■ EXTRAIT FOURNI:
Dans une deuxième réponse, alors parvenu au grade de Comp\, il réplique : « j’ai vu l’Etoile Flamboyante », le Comp\ Maç\ est toujours passif mais, cette fois-ci, il se place en tant que chercheur, comme un voyageur qui trouverait son chemin en scrutant les étoiles. Le Comp\, en déclarant qu’il a vu l’Etoile Flamboyante, indique qu’il est en train de frayer son chemin à travers les ténèbres afin d’aboutir à la lumière. Mais il n’est toujours pas maître de son voyage. Il doit suivre un guide qui lui indique la direction à suivre. Il ne peut voyager s’il n’a pas vu l’Etoile.

Dans une troisième réponse, « l’Acacia m’est connu », le Maître Maç\ se place en tant que connaisseur. Il déclare connaître l’Acacia. Uni au symbole, il a la force de prendre en main son propre destin, sa propre vie. Déjà le Comp\ assurait son état mais on peut considérer que le Maître, lui, fait preuve dans sa réponse d’une très grande confiance en lui-même. Est-il pour autant arrivé au bout du chemin ? Non. Mais cette fois-ci, il possède suffisamment d’éléments pour pouvoir décider seul de la direction à prendre. L’Acacia sera pour lui plus qu’une Etoile qui montre le chemin. Grâce à l’Acacia, il trouvera l’endroit où gît Maître Hiram, même s’il n’y a aucun chemin qui y mène puisque cet endroit est enfoui dans la terre. Grâce à l’Acacia, il sera capable de « déterrer » du fond des abîmes, de l’obscurité totale, Maître Hiram, c’est-à-dire la connaissance, et de lui redonner la vie.

En choisissant un symbole fort comme l’acacia, la Franc-Maçonnerie tache de faire prendre conscience à ses membres qu’ils se trouvent en possession d’un matériau sacré. La formule « l’Acacia m’est connu » ne signifie pas seulement que celui qui le dit est devenu Maître. Cette affirmation va bien au-delà du degré maçonnique. En prononçant ces mots, le Maître maçon se relie, par l’intermédiaire de ce symbole, à des milliers d’années d’histoire à travers le monde. En outre, par le choix de l’acacia, la maçonnerie vise à relier le Maître maçon d’aujourd’hui à l’histoire biblique, d’une part, et à la légende maçonnique d’autre part. Comme l’acacia qui fait le lien entre la matière et l’esprit, voire l’homme et le divin, le Maître maçon possesseur d’acacia est ainsi relié à l’Univers. Se plaçant sous le signe de l’acacia imputrescible, le nouveau Maître souligne le caractère incorruptible de son engagement et de sa recherche. Par l’épreuve de la mort, il a vaincu la mort ; connaissant le secret de la vie, il a pris conscience du sens de l’éternité mais attention, le Maître maçon ne doit pas se laisser arrêter, atteindre ou blesser par les piqûres d’épines de l’arbre qui correspondent à la continuité des épreuves traversées.

Prudence encore. Afin de se distinguer de ses FF\ et SS\ App\ et Comp\, le Maître donne d’emblée une preuve de ses connaissances plus étendues en affirmant que l’Acacia lui est connu. En effet, seuls les Maîtres en connaissent le symbolisme et, par conséquent, sont initiés à la légende d’Hiram.

■ VOTRE TÂCHE: Reprenez, s'il vous plaît, le passage de l'extrait sur l'Acacia ci-dessus en commençant par « Prudence encore. Afin » et en allant jusqu'à « la légende d’Hiram. », où « Prudence » devient « Vigilance ».

■ LIGNES DE DONNÉES:
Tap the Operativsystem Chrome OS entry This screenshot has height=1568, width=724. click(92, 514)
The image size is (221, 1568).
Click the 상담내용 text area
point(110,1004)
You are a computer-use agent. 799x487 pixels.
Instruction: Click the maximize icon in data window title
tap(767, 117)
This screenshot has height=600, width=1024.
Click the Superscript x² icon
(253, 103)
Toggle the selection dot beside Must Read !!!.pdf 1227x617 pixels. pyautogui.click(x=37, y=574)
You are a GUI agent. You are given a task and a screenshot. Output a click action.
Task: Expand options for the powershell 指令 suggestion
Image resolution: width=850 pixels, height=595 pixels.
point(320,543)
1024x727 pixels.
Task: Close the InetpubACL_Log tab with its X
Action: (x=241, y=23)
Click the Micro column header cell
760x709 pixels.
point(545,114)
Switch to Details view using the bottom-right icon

■ RÉPONSE ATTENDUE:
Vigilance encore. Afin de se distinguer de ses FF\ et SS\ App\ et Comp\, le Maître donne d’emblée une preuve de ses connaissances plus étendues en affirmant que l’Acacia lui est connu. En effet, seuls les Maîtres en connaissent le symbolisme et, par conséquent, sont initiés à la légende d’Hiram.